* [EXERCISE] Among the records below, the line containing "You are a computer-use" marks the start. Output it and all lines after it exactly.

(Collected data entries)
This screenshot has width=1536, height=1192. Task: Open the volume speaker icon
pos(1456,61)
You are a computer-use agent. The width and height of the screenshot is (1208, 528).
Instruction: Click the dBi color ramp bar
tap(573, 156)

* [OUTPUT OF THE EXERCISE]
You are a computer-use agent. The width and height of the screenshot is (1208, 528).
Instruction: Click the dBi color ramp bar
tap(573, 156)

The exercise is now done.